We have a web interface for Subversion, which is to be used by workers in the office, to update web sites. If someone wants to make a change in one web page they have to wait for Subversion to checkout an entire directory, including graphics and whatever.
The web inteface was developed by someone else and was just handed over to me to finish.
I can't imagine people wanting to use it to update web pages. It used to take seconds for them to open the file in vi and edit. Now it will take minutes for every file.

The Real PC
Thursday, August 28, 2003

So, this might not be a question about Subversion at all, but a question for whoever wrote your web interface to Subversion about why _they_ check out entire directories.

Those of us here have even less of a chance of answering your question except with educated guesses (like Joel did). You should contact the author of your web system.

Thursday, August 28, 2003

I don't know as much about subversion as I do about CVS, but it actually sounds to me like you'd be having the same problem with CVS.
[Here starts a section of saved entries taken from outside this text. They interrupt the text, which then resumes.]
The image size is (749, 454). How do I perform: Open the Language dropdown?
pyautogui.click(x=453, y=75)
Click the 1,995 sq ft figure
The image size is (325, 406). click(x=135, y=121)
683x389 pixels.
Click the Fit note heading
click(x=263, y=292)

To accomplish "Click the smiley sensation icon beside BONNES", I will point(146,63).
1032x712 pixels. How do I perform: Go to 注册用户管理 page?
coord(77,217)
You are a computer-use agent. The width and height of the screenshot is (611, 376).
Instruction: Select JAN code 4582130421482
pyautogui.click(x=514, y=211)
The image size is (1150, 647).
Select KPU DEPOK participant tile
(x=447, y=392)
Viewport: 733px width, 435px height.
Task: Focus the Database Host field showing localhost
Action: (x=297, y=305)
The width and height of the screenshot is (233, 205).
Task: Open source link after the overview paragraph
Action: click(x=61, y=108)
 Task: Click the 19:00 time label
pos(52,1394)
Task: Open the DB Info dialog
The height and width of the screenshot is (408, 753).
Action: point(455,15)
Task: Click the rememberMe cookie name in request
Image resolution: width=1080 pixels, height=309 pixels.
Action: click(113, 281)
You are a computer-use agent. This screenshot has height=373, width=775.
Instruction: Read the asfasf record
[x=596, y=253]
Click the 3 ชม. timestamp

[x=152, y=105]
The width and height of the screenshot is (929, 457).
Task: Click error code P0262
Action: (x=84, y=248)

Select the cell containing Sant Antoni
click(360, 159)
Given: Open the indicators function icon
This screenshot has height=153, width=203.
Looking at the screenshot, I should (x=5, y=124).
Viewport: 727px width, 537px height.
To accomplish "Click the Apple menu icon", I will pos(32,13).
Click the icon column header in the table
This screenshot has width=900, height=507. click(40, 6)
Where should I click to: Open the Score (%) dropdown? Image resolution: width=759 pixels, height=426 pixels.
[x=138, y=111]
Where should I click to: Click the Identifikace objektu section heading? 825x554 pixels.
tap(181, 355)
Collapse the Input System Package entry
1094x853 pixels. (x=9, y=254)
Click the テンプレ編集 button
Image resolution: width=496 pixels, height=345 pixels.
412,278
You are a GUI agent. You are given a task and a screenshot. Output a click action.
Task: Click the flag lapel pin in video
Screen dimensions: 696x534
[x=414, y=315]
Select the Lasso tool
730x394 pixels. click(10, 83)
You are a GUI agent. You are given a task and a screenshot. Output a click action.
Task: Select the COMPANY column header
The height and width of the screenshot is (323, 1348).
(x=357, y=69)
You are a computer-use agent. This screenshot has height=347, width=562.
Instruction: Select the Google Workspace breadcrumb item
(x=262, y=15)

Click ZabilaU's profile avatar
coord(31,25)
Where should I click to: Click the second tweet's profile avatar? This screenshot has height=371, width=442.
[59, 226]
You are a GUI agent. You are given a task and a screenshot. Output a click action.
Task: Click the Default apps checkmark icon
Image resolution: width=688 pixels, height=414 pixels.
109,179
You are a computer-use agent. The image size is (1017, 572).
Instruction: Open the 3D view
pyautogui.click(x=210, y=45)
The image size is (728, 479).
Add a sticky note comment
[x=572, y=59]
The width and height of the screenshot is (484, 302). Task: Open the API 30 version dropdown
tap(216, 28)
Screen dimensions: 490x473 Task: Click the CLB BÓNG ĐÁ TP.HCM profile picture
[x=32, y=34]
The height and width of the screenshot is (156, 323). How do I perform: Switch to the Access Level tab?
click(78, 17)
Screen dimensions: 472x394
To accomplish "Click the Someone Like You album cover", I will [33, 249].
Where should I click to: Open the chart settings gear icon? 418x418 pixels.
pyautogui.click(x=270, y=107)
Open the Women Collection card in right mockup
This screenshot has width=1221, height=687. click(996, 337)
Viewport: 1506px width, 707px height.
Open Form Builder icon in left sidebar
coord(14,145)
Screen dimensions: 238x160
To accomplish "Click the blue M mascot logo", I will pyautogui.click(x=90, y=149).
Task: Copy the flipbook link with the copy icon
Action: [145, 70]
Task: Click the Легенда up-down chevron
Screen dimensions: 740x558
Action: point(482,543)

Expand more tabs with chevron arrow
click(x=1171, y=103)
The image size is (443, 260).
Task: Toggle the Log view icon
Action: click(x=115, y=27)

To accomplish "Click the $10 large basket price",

What I'm wondering is, why do you need to "check out" things to work on them at all?  When I work with CVS, I have a "checkout" that sits there all the time.  I don't need to "check out" just to edit something.  Instead, I just edit it.  When I want to commit my changes, I just commit them.  Subversion, which is supposed to be a compatible replacement for CVS, should work the same way.

I think the real question you should be asking here is, "Why can't I just *leave* the files checked out, and just make sure they're up to date, instead of creating a whole new checkout each time I want to edit."  It sounds like maybe the person who designed your web interface wasn't used to the normal CVS/Subversion work cycle, and based the design on the workflow for tools that require a checkout before you can do anything.

(Either that, or you're saying "check out" when you actually mean "bring an existing checkout up-to-date".)

Phillip J. Eby
Thursday, August 28, 2003

He may be confusing the term "check out" with "edit".    The CVS "edit" command unlocks a file so that you can make changes to it.  In some source control systems this is called a check out.    In CVS the "check out" command pulls the source tree down from the repository into a local directory.

Thursday, August 28, 2003

My co-worker designed the web interface so users actually have to check out (yes I mean check out) an entire directory in order to edit one file! It all goes into a temporary directory and is immediately removed.

A further problem is that after a user edits a file, there is no link to the edited page that would let them preview their changes.

It occurred to me that I can give each user their own directory on the server where the web interface is located. They would only have to check out each directory once and after that would edit their working copy. That is how we use CVS, and how Subversion is meant to be used.
Don't ask me why my co-worker designed it this way.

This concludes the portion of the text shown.